Congress officially recognized Armistice Day as a legal holiday in 1938, with Europe on the threshold of a second world war. While Armistice Day was originally intended to honor the heroes of World War I, America’s subsequent involvement in World War II and the Korean conflict called to duty unprecedented numbers of soldiers, sailors, airmen and Marines. Therefore, to recognize the contributions of all who have served and defended our Nation, President Dwight Eisenhower—a veteran of the First World War and the Supreme Commander of the Allied Forces in Europe during the Second World War—signed legislation formally designating November 11th as Veterans Day. President Eisenhower issued the first Veterans Day proclamation in 1954, calling on Americans to “remember the sacrifices of all those who fought so valiantly, on the seas, in the air, and on foreign shores, to preserve our heritage of freedom.”

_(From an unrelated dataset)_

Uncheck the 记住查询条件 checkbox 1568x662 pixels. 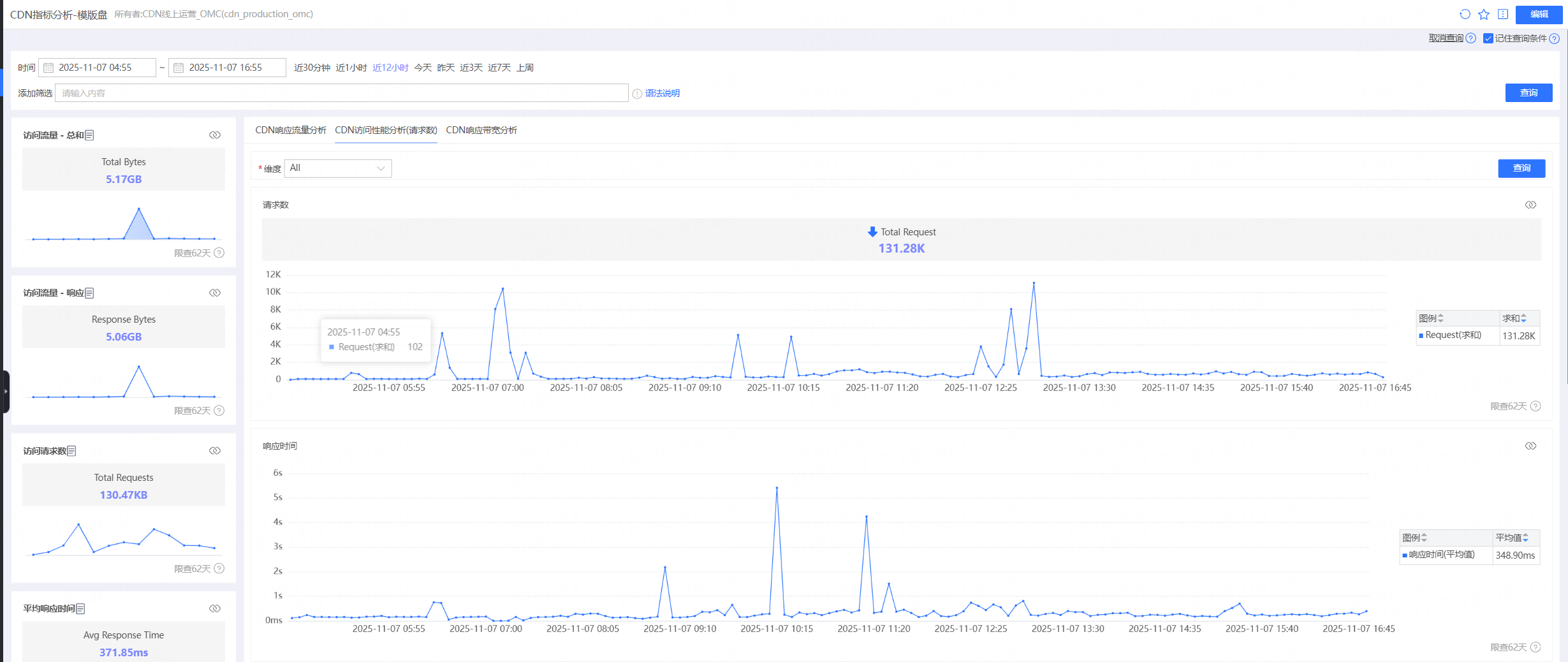(x=1488, y=38)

As a member of the House Armed Services Committee and ranking member of the Subcommittee on Strategic Forces, I take seriously the promises our nation has made to its active duty service personnel and veterans who have endured the rigorous conditions of military service to secure our freedoms and protect our national interests. Recently Congress passed with my support, another substantial increase in funding for the Department of Veterans Affairs (VA), building upon the previous increase that I supported last year, which provided the VA with the largest funding increase in its 79-year history.
Too often in recent years, Congress has failed to approve the VA’s annual budget for veterans’ healthcare before the start of the fiscal year. That is why I voted in favor of the Veterans Health Care Budget Reform and Transparency Act (HR 1016), which became law on October 22, 2009. This legislation provides advanced appropriations for the VA of approximately $48 billion for FY2010, to give the VA a predictable and timely source of funding, and to protect veterans from funding delays that could have an adverse effect on the level of care and services that they need.
Effective August 1, 2009, an estimated 2.1 million veterans of the conflicts in Iraq and Afghanistan became eligible for a full, four-year college education under a new, 21st Century GI Bill. The “Post-9/11 GI Bill” expanded education benefits under the post-World War II Montgomery GI bill for today’s veterans, and permits service members to transfer these educational benefits to their spouses and dependents. I was proud to have supported the passage of the Post-9/11 GI Bill for Iraq and Afghanistan veterans, to help give our returning soldiers an opportunity for a successful future upon their return to civilian life.
On the first Armistice Day, November 11, 1919, President Wilson reflected on the one-year anniversary of the ceasefire as a moment “filled with solemn pride in the heroism of those who died in the country’s service.” Please join me on Veterans Day 2009, as we honor the millions of men and women who, through times of war and during peacetime, have proudly worn the uniform of the United States of America.